What you return must be an exact copy of the lines in the listing below between the line holding "Choose Cancel in the nano footer" and the line holding "This screenshot has height=700, width=737.", inclusive, and nothing more.

### Material for the task
━━━━━━━━━━
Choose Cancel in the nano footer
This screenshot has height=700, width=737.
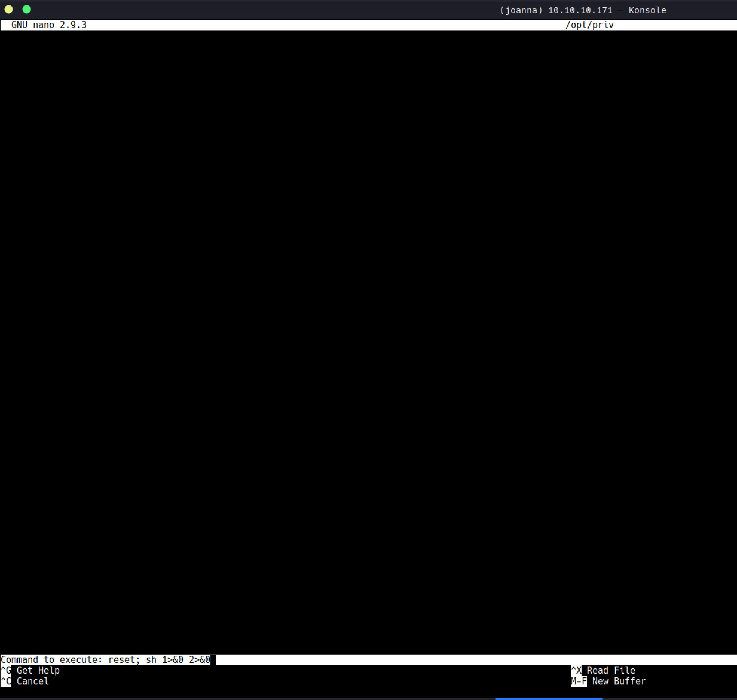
━━━━━━━━━━
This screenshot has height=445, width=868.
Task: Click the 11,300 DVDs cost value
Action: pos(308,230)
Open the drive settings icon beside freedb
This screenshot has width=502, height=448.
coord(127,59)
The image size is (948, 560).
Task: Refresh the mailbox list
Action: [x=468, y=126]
━━━━━━━━━━
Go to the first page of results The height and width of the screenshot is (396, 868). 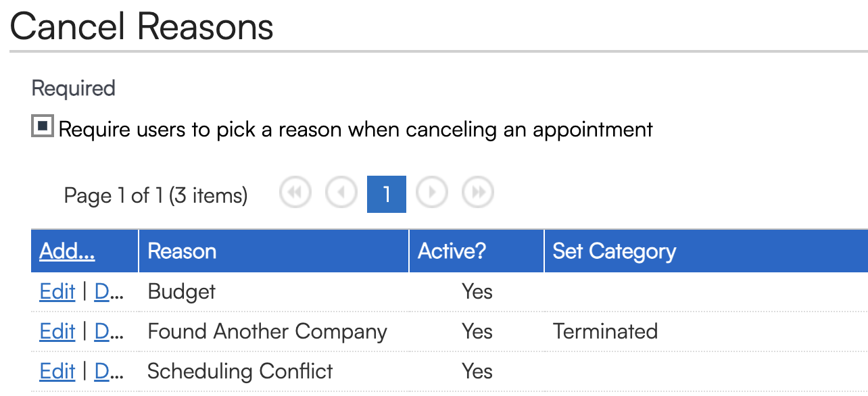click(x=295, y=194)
━━━━━━━━━━
### Solution to the problem
Choose Cancel in the nano footer
This screenshot has height=700, width=737.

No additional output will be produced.